> **EXCERPT TO READ**:
§

Problematics | The weight of a bulldog and friends

Nov 07, 2022 02:27 PM IST

The following kind of puzzle is one involving two equations and three variables, whose values you need not determine while getting to the answers you are looking for.

Back in school, your mathematics teacher will have told you that for any system of equations to have a unique set of solutions, the number of equations must be equal to the number of variables. While that is true, the fun fact is that we can still solve puzzles that involve fewer equations than variables.

Welcome to Problematics! (Shutterstock) PREMIUM
Welcome to Problematics! (Shutterstock)

Given certain terms and conditions, it is possible to solve a single equation in two variables, as you showed a couple of months ago when you solved #Puzzle 3.1. And then there is the following kind of puzzle, this one involving two equations and three variables, whose values you need not determine while getting to the answers you are looking for.

§

> **REQUIREMENT**: Transcribe word for word the stretch of the Problematics column above from "The following kind of puzzle is" through "equations than variables.".

> **RECORDED INFORMATION**:
§

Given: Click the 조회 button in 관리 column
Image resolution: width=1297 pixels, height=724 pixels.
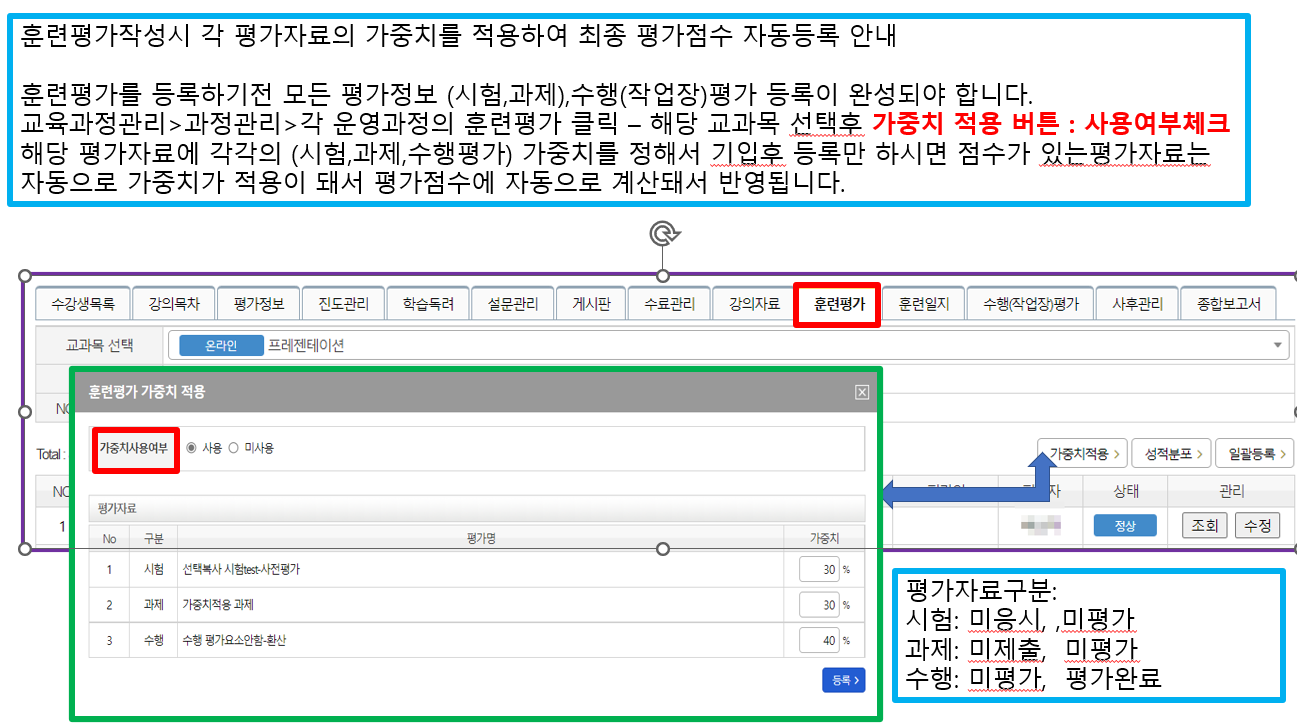Looking at the screenshot, I should pyautogui.click(x=1204, y=525).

§

> **ANSWER FOR THIS EXERCISE**:
The following kind of puzzle is one involving two equations and three variables, whose values you need not determine while getting to the answers you are looking for.

Back in school, your mathematics teacher will have told you that for any system of equations to have a unique set of solutions, the number of equations must be equal to the number of variables. While that is true, the fun fact is that we can still solve puzzles that involve fewer equations than variables.